2. Zij meden hem als een afzichtelijk schouwspel, verafschuwden hem, vloden ver van hem weg, Job 30:10, als van een lelijk monster of als iemand, die besmettelijk is. Zij, die zelf uitgedreven waren, hadden hem willen uitdrijven van onder de mensen. Want: 3. Zij drukten de grootste minachting van hem uit. Zij spogen in zijn gelaat of waren bereid dit te doen, zij stieten zijn voeten uit Job 30:12, schopten hem, hetzij in toorn omdat zij hem haatten, of uit vermaak om zich vrolijk met hem te maken, zoals zij met hun makkers deden bij het spel van voetbal. De besten van de heiligen hadden soms de zwaarste beledigingen te verduren van een spijtige, minachtende, boze wereld, en wij moeten dit niet vreemd vinden, onze Meester zelf is aldus mishandeld geworden.
4. Zij waren zeer boosaardig tegen hem, bespotten hem niet slechts, maar legden er zich op toe om hem al het wezenlijke kwaad te doen, dat zij slechts konden bedenken.
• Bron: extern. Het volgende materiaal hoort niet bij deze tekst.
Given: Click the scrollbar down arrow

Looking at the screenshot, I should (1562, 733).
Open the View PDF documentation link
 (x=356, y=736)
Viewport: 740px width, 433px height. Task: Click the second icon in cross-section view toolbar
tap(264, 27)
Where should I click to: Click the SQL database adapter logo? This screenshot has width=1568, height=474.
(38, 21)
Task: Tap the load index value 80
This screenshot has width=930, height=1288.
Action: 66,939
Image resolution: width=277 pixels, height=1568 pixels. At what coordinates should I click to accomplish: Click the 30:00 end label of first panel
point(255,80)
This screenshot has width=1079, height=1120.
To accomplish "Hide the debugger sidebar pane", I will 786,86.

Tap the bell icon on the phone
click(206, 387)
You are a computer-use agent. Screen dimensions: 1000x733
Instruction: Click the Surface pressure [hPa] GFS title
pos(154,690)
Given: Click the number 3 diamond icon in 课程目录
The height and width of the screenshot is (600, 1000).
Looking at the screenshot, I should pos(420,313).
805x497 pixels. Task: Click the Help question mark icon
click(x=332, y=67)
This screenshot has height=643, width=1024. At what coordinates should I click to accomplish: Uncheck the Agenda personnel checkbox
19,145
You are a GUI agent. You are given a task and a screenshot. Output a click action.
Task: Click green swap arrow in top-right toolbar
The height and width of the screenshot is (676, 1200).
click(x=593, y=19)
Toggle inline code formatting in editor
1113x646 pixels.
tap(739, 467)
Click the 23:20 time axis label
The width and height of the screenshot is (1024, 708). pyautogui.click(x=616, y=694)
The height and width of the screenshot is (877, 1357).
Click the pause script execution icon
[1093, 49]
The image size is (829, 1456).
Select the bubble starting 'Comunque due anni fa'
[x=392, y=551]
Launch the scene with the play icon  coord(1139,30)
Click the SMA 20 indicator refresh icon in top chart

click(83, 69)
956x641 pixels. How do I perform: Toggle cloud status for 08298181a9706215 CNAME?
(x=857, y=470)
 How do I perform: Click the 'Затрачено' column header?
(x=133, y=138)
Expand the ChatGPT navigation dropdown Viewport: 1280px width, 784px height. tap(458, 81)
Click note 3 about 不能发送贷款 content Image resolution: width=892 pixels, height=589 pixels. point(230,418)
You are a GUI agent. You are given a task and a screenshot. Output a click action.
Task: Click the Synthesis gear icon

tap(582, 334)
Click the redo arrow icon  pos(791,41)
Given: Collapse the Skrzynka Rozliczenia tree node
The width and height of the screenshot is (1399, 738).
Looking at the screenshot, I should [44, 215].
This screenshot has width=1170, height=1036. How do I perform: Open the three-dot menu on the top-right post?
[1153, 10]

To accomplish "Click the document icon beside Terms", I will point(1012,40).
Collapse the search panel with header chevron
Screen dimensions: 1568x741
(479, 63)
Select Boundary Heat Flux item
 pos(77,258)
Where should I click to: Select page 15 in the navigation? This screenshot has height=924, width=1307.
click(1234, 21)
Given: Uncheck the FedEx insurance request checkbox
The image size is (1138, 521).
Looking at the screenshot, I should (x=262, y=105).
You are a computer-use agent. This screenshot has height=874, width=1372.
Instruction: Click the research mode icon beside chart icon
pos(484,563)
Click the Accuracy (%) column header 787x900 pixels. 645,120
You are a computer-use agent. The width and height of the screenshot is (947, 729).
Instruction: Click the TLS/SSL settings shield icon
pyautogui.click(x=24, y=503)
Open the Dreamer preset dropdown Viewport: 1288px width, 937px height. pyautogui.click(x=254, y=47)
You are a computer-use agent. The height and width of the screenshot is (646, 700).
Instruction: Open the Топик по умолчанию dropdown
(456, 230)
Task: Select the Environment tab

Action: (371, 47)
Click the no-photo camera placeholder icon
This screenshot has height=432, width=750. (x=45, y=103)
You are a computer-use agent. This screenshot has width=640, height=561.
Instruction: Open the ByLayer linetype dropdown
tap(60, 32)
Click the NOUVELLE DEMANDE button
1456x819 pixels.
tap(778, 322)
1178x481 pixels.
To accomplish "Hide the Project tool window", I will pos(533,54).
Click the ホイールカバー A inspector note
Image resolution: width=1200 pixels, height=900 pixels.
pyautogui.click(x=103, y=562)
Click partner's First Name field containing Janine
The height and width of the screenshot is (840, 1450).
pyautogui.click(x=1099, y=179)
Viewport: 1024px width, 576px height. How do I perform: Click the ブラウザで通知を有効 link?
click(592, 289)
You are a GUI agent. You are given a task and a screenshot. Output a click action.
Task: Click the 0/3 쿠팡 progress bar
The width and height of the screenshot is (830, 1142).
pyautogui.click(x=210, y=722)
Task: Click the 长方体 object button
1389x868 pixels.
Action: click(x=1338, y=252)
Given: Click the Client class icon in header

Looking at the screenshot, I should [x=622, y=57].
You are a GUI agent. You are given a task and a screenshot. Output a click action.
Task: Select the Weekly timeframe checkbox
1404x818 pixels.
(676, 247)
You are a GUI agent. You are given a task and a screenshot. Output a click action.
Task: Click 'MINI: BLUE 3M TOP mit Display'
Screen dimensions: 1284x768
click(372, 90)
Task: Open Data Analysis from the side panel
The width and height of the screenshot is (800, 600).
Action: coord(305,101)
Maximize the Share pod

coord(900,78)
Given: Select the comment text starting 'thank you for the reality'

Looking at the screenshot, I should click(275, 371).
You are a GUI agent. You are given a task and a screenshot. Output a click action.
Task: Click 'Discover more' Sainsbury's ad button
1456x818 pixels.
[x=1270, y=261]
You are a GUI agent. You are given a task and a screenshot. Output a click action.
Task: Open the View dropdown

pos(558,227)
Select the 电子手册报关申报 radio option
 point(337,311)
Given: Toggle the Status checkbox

Zij banen tegen mij hun verderflijke wegen, of zoals sommigen het lezen: Zij werpen de oorzaak van hun leed op mij, dat is: zij geven mij de schuld ervan, dat zij zijn uitgedreven, en het is ook iets geheel gewoons dat de misdadigers de rechters en de wetten haten, door welke zij gestraft worden. Maar onder dit voorwendsel:
a. Hebben zij hem valselijk beschuldigd, en zijn vorige wandel verkeerd voorgesteld, hetgeen hier genoemd wordt zijn pad afbreken. Zij spraken van hem als een tiran en verdrukker, omdat hij gerechtigheid aan hen had geoefend, en misschien hebben Jobs vrienden hun liefdeloos oordeel van hem, Hoofdst. 22:6 en verv. op het onrechtvaardig en onredelijk geschreeuw van deze ellendelingen gegrond, en dat was dan wel een blijk van hun grote zwakheid en onbezonnenheid, immers wie kan onschuldig zijn, indien op de beschuldigingen van zulke lieden wordt acht geslagen?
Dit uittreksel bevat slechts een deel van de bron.